TASK DESCRIPTION | All lines from the one containing "Click the WiX Setup Project template icon" through the end of the material below are to be printed exactly, both ends included, minus pictures.
---------------
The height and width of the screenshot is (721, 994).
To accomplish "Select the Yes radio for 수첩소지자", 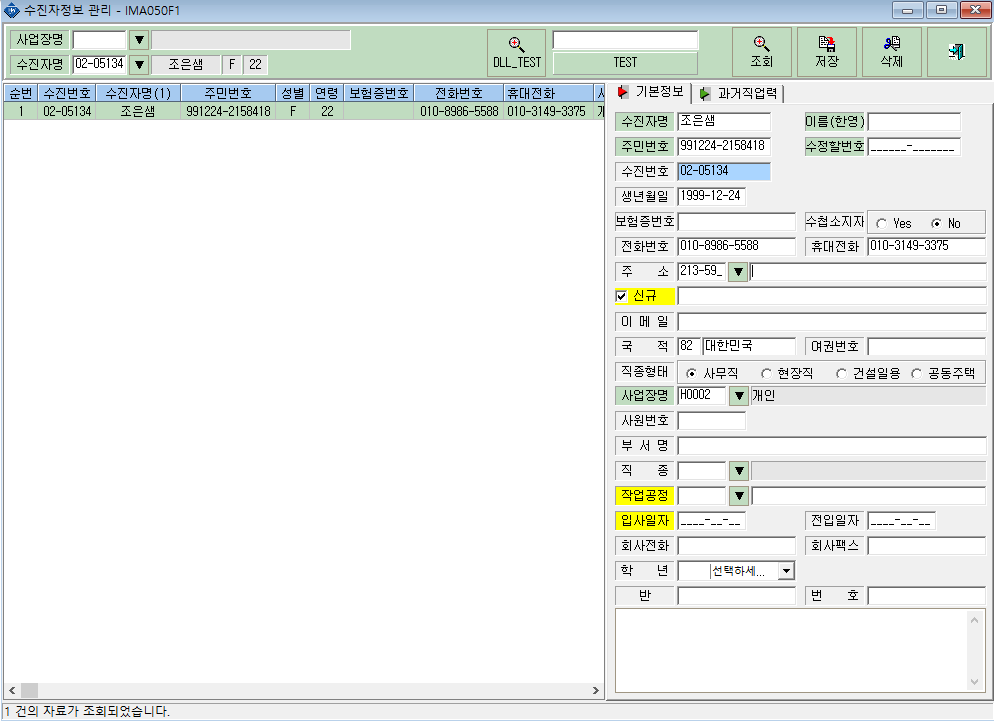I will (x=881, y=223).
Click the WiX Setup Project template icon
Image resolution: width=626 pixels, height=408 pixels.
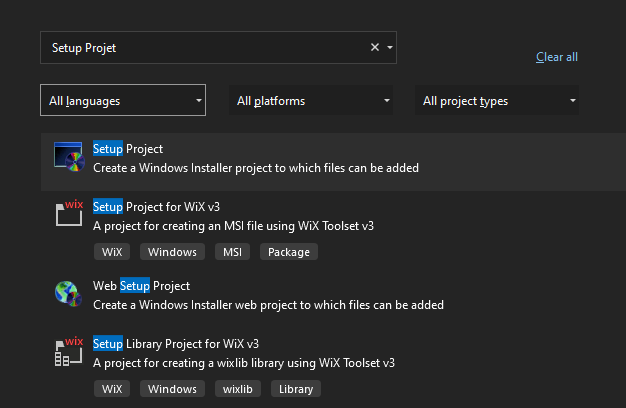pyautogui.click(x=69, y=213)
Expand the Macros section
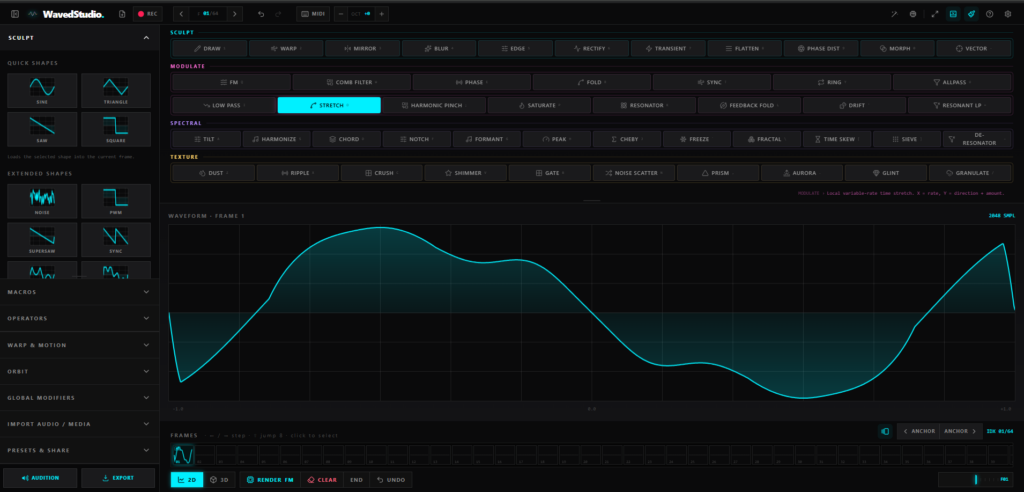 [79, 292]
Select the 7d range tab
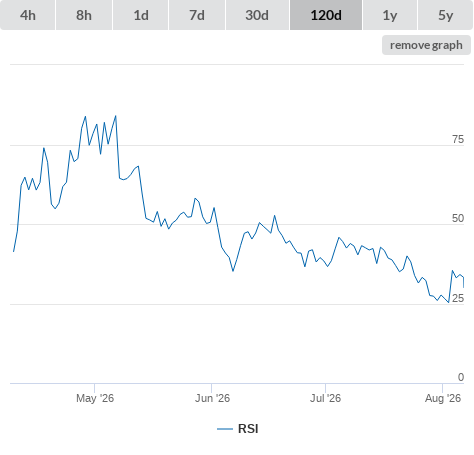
---------------
WRITTEN ANSWER |
Click the WiX Setup Project template icon
Image resolution: width=626 pixels, height=408 pixels.
pyautogui.click(x=69, y=213)
Expand the Macros section
 [79, 292]
Select the 7d range tab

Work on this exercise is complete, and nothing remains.